◆ What this task involves: All of the records should be given back exactly and in full.

◆ ◆ ◆ ◆ ◆ ◆ ◆

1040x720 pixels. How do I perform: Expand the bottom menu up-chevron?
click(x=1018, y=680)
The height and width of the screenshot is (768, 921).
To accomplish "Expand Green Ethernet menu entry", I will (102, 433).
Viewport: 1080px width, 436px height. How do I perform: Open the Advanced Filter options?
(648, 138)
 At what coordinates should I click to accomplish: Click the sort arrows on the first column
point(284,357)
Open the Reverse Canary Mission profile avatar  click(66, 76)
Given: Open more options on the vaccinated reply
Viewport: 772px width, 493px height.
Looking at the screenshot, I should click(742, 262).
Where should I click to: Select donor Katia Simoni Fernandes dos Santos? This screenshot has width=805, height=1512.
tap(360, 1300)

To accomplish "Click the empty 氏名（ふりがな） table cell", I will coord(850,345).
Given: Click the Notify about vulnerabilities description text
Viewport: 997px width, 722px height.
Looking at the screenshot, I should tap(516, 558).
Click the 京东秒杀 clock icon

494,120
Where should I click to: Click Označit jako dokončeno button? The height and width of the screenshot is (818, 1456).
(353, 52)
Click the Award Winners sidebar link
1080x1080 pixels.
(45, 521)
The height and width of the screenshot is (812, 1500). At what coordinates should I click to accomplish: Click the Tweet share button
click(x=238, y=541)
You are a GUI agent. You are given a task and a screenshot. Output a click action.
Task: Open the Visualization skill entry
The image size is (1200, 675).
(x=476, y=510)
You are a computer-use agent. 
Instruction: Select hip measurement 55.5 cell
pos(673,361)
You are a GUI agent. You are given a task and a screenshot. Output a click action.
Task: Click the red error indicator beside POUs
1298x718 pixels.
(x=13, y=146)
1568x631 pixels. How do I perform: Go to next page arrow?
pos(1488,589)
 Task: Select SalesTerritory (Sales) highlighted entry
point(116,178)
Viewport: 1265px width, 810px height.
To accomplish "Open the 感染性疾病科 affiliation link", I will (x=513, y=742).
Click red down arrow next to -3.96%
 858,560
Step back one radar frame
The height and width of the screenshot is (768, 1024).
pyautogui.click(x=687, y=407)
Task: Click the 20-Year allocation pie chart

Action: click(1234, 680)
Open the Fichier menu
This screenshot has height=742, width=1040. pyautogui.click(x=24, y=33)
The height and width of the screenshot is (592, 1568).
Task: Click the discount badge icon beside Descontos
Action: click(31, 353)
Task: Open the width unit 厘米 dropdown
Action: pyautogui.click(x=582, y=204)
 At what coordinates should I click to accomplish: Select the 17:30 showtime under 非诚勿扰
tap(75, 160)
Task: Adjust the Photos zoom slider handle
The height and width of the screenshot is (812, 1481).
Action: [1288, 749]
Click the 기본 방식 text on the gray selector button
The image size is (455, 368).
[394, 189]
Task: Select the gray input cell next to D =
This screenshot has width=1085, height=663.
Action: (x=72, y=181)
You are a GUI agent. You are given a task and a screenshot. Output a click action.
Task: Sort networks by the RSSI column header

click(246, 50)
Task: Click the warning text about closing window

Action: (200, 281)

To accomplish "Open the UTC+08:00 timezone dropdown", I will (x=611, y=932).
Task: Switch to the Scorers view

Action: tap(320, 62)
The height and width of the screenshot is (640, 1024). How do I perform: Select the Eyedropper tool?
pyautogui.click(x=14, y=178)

◆ ◆ ◆ ◆ ◆ ◆ ◆

◆ Output of the exercise:
1040x720 pixels. How do I perform: Expand the bottom menu up-chevron?
click(x=1018, y=680)
The height and width of the screenshot is (768, 921).
To accomplish "Expand Green Ethernet menu entry", I will (102, 433).
Viewport: 1080px width, 436px height. How do I perform: Open the Advanced Filter options?
(648, 138)
 At what coordinates should I click to accomplish: Click the sort arrows on the first column
point(284,357)
Open the Reverse Canary Mission profile avatar  click(66, 76)
Given: Open more options on the vaccinated reply
Viewport: 772px width, 493px height.
Looking at the screenshot, I should click(742, 262).
Where should I click to: Select donor Katia Simoni Fernandes dos Santos? This screenshot has width=805, height=1512.
tap(360, 1300)

To accomplish "Click the empty 氏名（ふりがな） table cell", I will coord(850,345).
Given: Click the Notify about vulnerabilities description text
Viewport: 997px width, 722px height.
Looking at the screenshot, I should tap(516, 558).
Click the 京东秒杀 clock icon

494,120
Where should I click to: Click Označit jako dokončeno button? The height and width of the screenshot is (818, 1456).
(353, 52)
Click the Award Winners sidebar link
1080x1080 pixels.
(45, 521)
The height and width of the screenshot is (812, 1500). At what coordinates should I click to accomplish: Click the Tweet share button
click(x=238, y=541)
You are a GUI agent. You are given a task and a screenshot. Output a click action.
Task: Open the Visualization skill entry
The image size is (1200, 675).
(x=476, y=510)
You are a computer-use agent. 
Instruction: Select hip measurement 55.5 cell
pos(673,361)
You are a GUI agent. You are given a task and a screenshot. Output a click action.
Task: Click the red error indicator beside POUs
1298x718 pixels.
(x=13, y=146)
1568x631 pixels. How do I perform: Go to next page arrow?
pos(1488,589)
 Task: Select SalesTerritory (Sales) highlighted entry
point(116,178)
Viewport: 1265px width, 810px height.
To accomplish "Open the 感染性疾病科 affiliation link", I will (x=513, y=742).
Click red down arrow next to -3.96%
 858,560
Step back one radar frame
The height and width of the screenshot is (768, 1024).
pyautogui.click(x=687, y=407)
Task: Click the 20-Year allocation pie chart

Action: click(1234, 680)
Open the Fichier menu
This screenshot has height=742, width=1040. pyautogui.click(x=24, y=33)
The height and width of the screenshot is (592, 1568).
Task: Click the discount badge icon beside Descontos
Action: click(31, 353)
Task: Open the width unit 厘米 dropdown
Action: pyautogui.click(x=582, y=204)
 At what coordinates should I click to accomplish: Select the 17:30 showtime under 非诚勿扰
tap(75, 160)
Task: Adjust the Photos zoom slider handle
The height and width of the screenshot is (812, 1481).
Action: [1288, 749]
Click the 기본 방식 text on the gray selector button
The image size is (455, 368).
[394, 189]
Task: Select the gray input cell next to D =
This screenshot has width=1085, height=663.
Action: (x=72, y=181)
You are a GUI agent. You are given a task and a screenshot. Output a click action.
Task: Sort networks by the RSSI column header

click(246, 50)
Task: Click the warning text about closing window

Action: (200, 281)

To accomplish "Open the UTC+08:00 timezone dropdown", I will (x=611, y=932).
Task: Switch to the Scorers view

Action: tap(320, 62)
The height and width of the screenshot is (640, 1024). How do I perform: Select the Eyedropper tool?
pyautogui.click(x=14, y=178)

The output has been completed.